#### Your task
Show all lines from the records below in which the string "item" is present.

#### Recorded data
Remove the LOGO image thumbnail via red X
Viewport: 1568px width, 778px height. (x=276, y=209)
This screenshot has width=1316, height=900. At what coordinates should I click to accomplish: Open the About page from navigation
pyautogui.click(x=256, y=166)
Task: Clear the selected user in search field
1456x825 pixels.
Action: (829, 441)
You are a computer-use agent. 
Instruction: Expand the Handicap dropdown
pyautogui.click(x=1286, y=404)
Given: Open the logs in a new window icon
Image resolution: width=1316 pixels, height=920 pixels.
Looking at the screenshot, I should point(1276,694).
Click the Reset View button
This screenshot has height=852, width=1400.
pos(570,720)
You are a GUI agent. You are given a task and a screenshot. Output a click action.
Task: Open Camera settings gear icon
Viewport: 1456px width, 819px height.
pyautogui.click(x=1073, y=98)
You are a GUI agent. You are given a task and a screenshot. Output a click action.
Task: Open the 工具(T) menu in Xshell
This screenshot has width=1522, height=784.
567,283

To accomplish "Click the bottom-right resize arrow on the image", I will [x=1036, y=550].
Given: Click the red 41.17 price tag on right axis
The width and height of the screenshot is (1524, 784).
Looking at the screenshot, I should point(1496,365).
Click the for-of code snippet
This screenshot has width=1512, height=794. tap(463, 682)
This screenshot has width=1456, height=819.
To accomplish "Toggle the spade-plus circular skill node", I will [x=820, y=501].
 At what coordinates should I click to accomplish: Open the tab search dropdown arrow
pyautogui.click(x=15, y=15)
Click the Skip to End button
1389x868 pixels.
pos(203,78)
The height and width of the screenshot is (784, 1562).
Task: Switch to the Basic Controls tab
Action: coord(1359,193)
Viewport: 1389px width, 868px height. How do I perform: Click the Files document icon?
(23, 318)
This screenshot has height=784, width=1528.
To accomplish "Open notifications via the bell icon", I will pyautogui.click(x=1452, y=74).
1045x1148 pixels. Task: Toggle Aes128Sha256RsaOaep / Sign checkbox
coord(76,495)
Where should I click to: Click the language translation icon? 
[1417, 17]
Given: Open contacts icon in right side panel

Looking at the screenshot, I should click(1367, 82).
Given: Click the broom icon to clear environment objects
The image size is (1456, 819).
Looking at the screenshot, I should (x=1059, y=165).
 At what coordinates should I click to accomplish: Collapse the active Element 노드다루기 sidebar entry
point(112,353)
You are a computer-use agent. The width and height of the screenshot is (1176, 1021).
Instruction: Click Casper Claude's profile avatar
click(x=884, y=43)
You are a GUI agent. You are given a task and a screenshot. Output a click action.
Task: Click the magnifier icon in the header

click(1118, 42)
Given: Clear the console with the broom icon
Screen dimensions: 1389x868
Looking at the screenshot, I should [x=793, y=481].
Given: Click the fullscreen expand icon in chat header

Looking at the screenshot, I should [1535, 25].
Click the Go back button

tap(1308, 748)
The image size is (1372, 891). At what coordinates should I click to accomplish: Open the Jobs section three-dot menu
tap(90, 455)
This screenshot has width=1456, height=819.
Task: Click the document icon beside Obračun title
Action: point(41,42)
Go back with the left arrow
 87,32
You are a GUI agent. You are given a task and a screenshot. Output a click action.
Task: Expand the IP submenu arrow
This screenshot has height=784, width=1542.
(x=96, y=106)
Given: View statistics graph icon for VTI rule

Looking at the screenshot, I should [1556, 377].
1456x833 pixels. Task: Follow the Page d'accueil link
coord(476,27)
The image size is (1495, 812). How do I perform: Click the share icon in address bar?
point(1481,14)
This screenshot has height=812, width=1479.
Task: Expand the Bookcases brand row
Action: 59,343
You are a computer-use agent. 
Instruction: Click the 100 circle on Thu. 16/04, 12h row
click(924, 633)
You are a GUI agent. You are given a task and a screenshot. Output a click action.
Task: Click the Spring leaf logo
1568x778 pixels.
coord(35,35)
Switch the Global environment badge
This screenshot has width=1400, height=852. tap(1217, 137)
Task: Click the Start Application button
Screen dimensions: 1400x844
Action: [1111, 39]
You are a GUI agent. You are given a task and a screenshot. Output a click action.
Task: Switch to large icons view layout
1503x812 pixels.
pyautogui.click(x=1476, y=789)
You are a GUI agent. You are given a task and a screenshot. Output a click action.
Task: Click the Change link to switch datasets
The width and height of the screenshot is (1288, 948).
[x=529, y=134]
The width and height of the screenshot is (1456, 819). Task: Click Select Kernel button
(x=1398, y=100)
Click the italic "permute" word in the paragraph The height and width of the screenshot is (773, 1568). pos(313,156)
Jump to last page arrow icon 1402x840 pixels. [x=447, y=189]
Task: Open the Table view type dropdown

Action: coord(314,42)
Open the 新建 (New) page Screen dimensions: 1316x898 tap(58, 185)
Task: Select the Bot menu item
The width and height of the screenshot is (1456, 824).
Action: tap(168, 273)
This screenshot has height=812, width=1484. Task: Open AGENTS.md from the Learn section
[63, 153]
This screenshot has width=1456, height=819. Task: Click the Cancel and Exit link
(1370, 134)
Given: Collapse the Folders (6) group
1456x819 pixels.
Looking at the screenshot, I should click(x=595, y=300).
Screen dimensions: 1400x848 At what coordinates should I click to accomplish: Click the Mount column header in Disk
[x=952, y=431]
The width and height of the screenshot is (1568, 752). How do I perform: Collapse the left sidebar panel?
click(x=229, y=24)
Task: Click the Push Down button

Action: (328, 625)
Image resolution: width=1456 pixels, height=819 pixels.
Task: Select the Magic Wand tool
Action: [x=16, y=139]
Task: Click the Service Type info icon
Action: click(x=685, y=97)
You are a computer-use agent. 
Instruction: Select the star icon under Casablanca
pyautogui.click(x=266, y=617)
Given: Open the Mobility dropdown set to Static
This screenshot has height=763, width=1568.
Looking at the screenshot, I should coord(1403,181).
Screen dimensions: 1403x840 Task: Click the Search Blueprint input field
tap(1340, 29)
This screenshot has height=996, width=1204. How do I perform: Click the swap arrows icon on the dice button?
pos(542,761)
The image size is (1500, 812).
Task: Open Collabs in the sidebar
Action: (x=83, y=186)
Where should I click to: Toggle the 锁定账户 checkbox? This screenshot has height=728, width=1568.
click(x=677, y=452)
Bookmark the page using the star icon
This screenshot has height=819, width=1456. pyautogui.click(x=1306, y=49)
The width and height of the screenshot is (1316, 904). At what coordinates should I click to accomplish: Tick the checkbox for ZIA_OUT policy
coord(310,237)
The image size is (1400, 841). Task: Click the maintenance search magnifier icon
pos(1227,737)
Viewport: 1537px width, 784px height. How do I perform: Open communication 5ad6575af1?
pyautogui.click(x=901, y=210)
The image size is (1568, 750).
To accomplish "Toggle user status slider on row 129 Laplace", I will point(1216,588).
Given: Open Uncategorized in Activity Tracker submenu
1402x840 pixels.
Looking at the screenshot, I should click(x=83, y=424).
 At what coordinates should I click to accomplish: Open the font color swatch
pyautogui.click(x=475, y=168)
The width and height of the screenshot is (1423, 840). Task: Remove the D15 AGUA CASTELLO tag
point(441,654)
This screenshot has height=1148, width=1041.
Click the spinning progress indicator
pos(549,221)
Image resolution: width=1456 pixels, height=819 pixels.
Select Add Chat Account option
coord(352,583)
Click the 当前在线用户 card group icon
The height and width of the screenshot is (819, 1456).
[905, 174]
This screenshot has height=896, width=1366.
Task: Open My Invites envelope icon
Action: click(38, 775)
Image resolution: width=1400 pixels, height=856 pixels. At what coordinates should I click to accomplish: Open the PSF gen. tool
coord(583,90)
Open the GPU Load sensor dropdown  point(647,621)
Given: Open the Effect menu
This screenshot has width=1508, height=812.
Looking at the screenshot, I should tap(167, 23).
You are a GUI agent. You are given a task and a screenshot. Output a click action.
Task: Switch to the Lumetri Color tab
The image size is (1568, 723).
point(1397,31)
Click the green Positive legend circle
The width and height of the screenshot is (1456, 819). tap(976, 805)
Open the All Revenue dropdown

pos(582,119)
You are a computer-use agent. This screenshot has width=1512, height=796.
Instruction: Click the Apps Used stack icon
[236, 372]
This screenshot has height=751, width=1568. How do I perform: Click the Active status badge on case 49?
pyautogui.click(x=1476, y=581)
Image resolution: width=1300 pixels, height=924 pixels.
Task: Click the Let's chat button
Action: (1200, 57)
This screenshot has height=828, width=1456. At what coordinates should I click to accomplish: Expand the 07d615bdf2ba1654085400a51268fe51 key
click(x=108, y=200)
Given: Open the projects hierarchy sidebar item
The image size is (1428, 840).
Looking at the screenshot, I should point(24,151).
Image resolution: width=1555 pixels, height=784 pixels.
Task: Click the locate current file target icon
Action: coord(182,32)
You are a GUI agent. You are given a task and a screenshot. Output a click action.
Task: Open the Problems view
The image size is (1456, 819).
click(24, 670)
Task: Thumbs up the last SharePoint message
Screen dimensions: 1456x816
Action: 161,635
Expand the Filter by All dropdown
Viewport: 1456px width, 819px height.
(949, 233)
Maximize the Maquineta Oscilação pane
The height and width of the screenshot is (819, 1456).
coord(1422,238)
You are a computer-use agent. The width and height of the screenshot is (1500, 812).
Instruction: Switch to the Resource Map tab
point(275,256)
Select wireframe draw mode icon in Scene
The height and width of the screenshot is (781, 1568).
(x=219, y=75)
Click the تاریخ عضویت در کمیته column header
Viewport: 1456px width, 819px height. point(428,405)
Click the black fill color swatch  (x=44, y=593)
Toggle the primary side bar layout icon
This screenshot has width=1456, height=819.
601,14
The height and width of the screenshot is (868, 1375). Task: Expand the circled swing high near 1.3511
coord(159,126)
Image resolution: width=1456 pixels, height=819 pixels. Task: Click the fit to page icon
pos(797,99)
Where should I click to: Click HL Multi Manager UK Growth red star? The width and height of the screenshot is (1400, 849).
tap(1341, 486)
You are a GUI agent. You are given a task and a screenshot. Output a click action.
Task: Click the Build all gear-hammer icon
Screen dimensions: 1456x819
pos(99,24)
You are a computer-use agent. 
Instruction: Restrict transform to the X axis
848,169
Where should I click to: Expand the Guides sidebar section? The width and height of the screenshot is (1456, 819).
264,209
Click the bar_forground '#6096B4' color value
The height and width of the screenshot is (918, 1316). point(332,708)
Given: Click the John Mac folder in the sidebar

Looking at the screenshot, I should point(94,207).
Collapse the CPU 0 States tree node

#### Solution to the exercise
Task: Select the Bot menu item
Given: Open the projects hierarchy sidebar item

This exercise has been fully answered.